A Giugno ricevetti una mail, sembrava l’ennesima newsletter da cestinare [sì perché lo ammetto non le leggo tutte], ma l’oggetto saltò agli occhi appena qualche istante prima di cancellarla: «Proposal Accepted», questo diceva. Per farla in breve avevano accettato la mia proposta, ed ero a tutti gli effetti uno dei relatori del Web 2.0 Expo, nella sessione Gov 2.0, che si sarebbe tenuto a novembre a New York. «Non ci posso credere!» E invece era vero ed era scritto nero su bianco.
I mesi passarono. Arrivò novembre, non un bellissimo periodo devo ammettere. Scrissi la presentazione e mi apprestai a partire, non senza qualche dubbio.

Stacco.

Così eccomi a New York, la città che non dorme mai. Una città come l’abbiamo vista in tanti film e serie tv. La città dove veramente i taxi si fermano quando alzi il braccio, dove puoi comprare libri e altre amenità a qualsiasi ora del giorno e della notte, dove mangi qualsiasi tipo di cibo tu voglia. E’ una metropoli. E’ New York. Nulla da aggiungere a tutto quello che è stato scritto o letto. Una cosa però vorrei dirla: che non mi sono sentita spaesata, stranamente a mio agio.

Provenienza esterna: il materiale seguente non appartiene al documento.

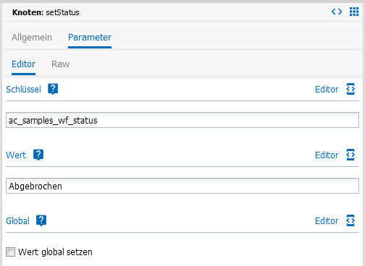Switch to the Raw sub-tab
Viewport: 365px width, 266px height.
pos(60,64)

La conferenza iniziò ed era interessante. C’erano tutti i grandi nomi da Tim O’Reilly agli inventori di Digg. Tra gli altri mi colpì l’intervento di una rappresentante del governo americano che illustrò l’approccio Open Government. Pensai che da noi nessuno avrebbe avuto l’ardire di affrontare in modo così «open» la relazione governo/cittadino, da noi, beh sappiamo come vanno le cose. In quei giorni capii anche una cosa. Molto spesso ho sentito dire, da noi europei, che gli americani sono come dei bambini. E’ vero, ma dei bambini hanno mantenuto la capacità di stupirsi e di essere curiosi, e soprattutto di ascoltare ciò che hai da dire, valutando quello che dici, e non l’etichetta che hai. Almeno le persone che ho conosciuto alla conferenza. D’accordo forse mancava un po’ di approccio critico, ma non c’era quella fastidiosissima “puzza-al-naso” che invece troppe volte ho percepito nei nostri convegni italiani.

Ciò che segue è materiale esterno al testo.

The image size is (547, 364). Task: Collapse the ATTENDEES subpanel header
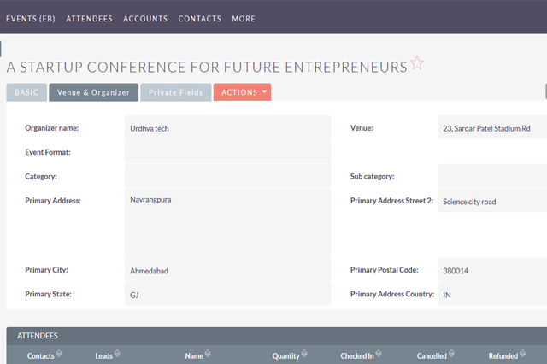(38, 337)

Così arrivò il fatidico giorno della mia presentazione e confesso che avevo un po’ di timore: un intervento di cinquanta minuti in inglese, non è cosa da poco. Ma come sempre mi accade, quando salii sul palco la paura svanì e prese il posto la voglia di raccontare la mia esperienza e il mio lavoro, con passione e con razionalità. La platea reagiva e faceva domande. Vi assicuro una bellissima esperienza umana e professionale.

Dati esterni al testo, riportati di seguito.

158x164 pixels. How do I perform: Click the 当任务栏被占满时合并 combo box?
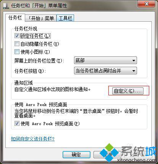105,71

Alla fine del mio intervento diverse persone si avvicinarono per complimentarsi, tra queste Kitty Wooley che volle conoscermi e testualmente «voleva sapere tutto di me». Con lei iniziammo allora una conversazione che dura ancora oggi. Le “Conversazioni Americane” le chiamo. Affrontiamo diversi argomenti, scambiamo idee e opinioni sul web, ma soprattutto sugli esseri umani e sulle differenze culturali dei nostri rispettivi paesi, scoprendo che sono minori di quanto si possa pensare. E’ istruttivo e stimolante parlare con Kitty. Grazie al suo interesse per il mio lavoro ho avuto l’opportunità di rifare la mia presentazione ad un gruppo di persone del suo network Senior Fellows & Friends il 16 gennaio di quest’anno. (Non dimentico Giorgio Poletti dell’Università di Ferrara che ha messo a disposizione AdobeConnect per la teleconferenza, Silvio Francescon, Sabina Di Franco, Antonella Ongaro e Roberto Pizzicannella che hanno partecipato attivamente all’incontro).